Pemerintah maupun DPR dinilai tidak serius dalam membahas ratifikasi Konvensi Bom Curah (Convention on Cluster Munitions). Padahal, ratifikasi konvensi bom curah sebelumnya telah masuk ke dalam Program Legislasi Nasional (Prolegnas). Persoalan politik lagi-lagi dinilai menjadi kendala mengapa Indonesia belum melakukan ratifikasi.
“Sudah masuk Prolegnas. Cuma baik pemerintah maupun DPR sering bertanya apakah kita perlu buru-buru meratifikasi? Mereka bertanya bagaimana dengan negara tetangga kita,” papar dosen dan peneliti dari Jurusan Hubungan Internasional FISIPOl UGM, Rochdi Mohan Nazala, MSA. M. Litt, pada diskusi “Suara Indonesia untuk Ratifikasi Konvensi Bom Curah” di kampus FISIPOL UGM, Jumat (4/4).

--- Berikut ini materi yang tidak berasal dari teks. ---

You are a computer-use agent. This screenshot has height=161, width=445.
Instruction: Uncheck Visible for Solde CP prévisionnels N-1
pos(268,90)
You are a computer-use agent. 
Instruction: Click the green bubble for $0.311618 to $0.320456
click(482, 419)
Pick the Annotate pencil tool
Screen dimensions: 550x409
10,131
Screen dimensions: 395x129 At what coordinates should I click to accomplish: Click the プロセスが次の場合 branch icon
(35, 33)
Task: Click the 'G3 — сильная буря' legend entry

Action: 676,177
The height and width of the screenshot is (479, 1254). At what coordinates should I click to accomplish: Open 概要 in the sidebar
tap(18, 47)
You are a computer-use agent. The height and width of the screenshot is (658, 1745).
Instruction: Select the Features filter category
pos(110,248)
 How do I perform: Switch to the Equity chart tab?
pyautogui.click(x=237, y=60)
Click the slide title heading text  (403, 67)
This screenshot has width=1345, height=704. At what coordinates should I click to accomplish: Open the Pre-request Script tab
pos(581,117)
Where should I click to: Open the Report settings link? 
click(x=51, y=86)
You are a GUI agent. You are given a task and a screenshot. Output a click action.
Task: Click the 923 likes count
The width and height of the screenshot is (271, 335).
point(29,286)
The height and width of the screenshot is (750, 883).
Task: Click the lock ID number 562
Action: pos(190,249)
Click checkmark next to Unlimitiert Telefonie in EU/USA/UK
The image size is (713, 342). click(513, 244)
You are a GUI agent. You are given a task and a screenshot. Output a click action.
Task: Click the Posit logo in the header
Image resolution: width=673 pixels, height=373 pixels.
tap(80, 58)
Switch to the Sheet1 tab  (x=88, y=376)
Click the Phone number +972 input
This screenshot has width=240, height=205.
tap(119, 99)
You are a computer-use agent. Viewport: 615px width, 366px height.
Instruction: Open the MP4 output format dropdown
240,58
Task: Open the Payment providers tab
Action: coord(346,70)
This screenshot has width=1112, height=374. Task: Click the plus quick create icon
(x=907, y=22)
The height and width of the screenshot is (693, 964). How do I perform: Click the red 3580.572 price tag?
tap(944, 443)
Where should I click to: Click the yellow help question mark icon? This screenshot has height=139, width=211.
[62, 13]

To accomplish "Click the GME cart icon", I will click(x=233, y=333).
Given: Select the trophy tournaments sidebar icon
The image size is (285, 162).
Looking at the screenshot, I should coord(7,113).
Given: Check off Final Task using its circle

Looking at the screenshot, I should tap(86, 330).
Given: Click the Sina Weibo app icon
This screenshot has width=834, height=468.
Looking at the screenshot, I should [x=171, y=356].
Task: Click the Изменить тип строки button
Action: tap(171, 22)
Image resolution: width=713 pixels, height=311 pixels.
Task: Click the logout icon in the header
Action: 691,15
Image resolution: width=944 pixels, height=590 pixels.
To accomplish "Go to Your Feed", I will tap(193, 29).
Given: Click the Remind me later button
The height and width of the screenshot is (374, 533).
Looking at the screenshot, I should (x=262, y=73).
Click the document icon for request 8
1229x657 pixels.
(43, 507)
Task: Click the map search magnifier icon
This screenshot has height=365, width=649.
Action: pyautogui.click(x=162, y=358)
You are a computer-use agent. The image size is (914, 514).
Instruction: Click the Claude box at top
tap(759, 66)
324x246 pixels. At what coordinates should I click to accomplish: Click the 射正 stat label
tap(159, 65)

Awang, panggilan akrab Rochdi, menilai persoalan ratifikasi konvensi bom curah di Indonesia merupakan persoalan politik. Sayangnya, meskipun Indonesia baru diindikasikan memiliki bom curah, sampai saat ini belum ada komitmen untuk segera membahas dan mengesahkan ratifikasi konvensi bom curah tersebut.
“Yang anti nuklir saja belum selesai dibahas. Disini peran LSM di berbagai negara yang menentang adanya bom curah maupun sejenisnya perlu lebih keras bersuara,” urainya.
Senada dengan itu, Lars Stenger aktivis dari Jesuit Refugee Service Indonesia (JRSI) pada forum itu mengingatkan kembali bahaya dari dampak bom curah yang telah terjadi di banyak negara yang berkonflik. Ribuan masyarakat termasuk anak-anak tewas maupun cacat akibat terkena bom curah.
“Meskipun konflik sudah lama terjadi seperti di Laos atau Libanon, bom curah yang tertanam di tanah bisa sewaktu-waktu meledak dan membahayakan masyarakat,” kata Lars.
Ia menjelaskan salah satu sebab mengapa bom curah masih saja diproduksi antara lain karena kepentingan bisnis industri militer khususnya negara-negara maju seperti AS, China, Uni Soviet, maupun Singapura. Di tingkat Asia kondisi ini juga perlu mendapat perhatian serius karena konflik yang masih terbuka untuk terjadi.
“Ini menjadi perhatian serius bagi pemerintahan yang akan terbentuk pasca pemilu tahun ini,” terangnya.
Selain diskusi, acara ini juga disertai dengan pemutaran film, pameran foto dan penandatanganan petisi guna memperingati Hari Internasional Kesadaran dan Aksi Bantuan atas Ranjau.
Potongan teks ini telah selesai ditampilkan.